Print nothing except the lines of the listing below from the line with "Expand the Logolar" to the line with "Download Public Key for testKey", each exactly as written, both ends included.

——————

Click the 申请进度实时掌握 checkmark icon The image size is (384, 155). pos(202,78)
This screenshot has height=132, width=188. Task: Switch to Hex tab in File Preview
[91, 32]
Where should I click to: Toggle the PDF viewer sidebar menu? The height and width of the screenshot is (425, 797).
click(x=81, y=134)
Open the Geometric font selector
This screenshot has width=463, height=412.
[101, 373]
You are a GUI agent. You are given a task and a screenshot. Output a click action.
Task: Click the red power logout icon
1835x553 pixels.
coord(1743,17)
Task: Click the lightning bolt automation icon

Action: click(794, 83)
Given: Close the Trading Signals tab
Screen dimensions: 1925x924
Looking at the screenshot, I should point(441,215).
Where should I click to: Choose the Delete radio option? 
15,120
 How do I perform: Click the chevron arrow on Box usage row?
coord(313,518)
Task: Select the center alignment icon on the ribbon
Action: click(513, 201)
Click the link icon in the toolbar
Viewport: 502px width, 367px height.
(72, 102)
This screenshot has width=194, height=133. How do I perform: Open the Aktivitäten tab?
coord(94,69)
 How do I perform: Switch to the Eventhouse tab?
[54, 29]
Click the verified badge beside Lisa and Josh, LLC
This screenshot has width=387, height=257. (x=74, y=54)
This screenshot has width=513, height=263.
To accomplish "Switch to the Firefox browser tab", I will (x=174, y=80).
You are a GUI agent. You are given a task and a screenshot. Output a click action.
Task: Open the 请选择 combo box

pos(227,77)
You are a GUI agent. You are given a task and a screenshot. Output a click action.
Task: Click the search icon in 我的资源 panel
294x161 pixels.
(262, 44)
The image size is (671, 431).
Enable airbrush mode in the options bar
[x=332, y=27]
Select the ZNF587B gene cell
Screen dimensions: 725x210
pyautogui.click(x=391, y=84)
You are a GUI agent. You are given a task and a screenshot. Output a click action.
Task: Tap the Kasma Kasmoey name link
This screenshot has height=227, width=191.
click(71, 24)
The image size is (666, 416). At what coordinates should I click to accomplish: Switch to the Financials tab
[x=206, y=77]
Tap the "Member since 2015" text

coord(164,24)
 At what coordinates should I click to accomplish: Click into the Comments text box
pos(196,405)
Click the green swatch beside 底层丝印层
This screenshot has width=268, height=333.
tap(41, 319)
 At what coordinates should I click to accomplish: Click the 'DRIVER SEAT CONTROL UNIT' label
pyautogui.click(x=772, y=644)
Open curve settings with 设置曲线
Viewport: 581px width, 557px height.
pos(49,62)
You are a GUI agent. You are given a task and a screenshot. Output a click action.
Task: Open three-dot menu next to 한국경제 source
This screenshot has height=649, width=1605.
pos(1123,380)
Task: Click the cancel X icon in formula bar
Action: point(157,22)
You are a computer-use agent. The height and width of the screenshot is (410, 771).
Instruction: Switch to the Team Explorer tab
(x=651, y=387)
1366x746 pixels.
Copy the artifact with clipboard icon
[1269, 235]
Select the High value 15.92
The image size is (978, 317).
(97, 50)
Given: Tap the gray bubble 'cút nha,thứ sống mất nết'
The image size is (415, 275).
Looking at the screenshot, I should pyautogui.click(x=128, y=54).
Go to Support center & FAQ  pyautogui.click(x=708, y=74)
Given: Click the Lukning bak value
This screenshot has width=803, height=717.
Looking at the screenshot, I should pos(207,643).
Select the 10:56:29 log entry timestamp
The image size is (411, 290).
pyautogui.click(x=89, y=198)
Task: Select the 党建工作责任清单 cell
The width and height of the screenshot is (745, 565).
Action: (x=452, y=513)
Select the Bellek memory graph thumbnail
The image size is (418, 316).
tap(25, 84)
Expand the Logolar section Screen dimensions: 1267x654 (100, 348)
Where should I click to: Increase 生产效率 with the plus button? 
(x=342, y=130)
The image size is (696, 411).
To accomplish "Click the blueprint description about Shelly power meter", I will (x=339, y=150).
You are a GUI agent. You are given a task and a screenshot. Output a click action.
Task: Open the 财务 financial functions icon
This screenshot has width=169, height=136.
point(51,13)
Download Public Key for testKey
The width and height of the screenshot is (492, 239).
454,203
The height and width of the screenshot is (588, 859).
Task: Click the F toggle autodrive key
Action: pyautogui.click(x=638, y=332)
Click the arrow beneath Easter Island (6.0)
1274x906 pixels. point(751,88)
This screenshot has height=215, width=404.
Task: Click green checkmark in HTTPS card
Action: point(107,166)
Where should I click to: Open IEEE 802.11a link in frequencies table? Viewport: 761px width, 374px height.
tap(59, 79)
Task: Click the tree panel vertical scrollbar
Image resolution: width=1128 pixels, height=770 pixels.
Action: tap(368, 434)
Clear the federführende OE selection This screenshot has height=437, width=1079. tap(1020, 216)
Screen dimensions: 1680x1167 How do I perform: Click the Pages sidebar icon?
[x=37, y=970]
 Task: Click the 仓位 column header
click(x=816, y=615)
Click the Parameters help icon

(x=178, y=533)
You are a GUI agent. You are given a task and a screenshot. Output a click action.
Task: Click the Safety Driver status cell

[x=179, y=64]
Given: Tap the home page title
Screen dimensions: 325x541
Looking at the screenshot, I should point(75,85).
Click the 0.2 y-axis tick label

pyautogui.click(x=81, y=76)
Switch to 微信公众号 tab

——————

▸ **Answer for the task**
Expand the Logolar section Screen dimensions: 1267x654 (100, 348)
Where should I click to: Increase 生产效率 with the plus button? 
(x=342, y=130)
The image size is (696, 411).
To accomplish "Click the blueprint description about Shelly power meter", I will (x=339, y=150).
You are a GUI agent. You are given a task and a screenshot. Output a click action.
Task: Open the 财务 financial functions icon
This screenshot has width=169, height=136.
point(51,13)
Download Public Key for testKey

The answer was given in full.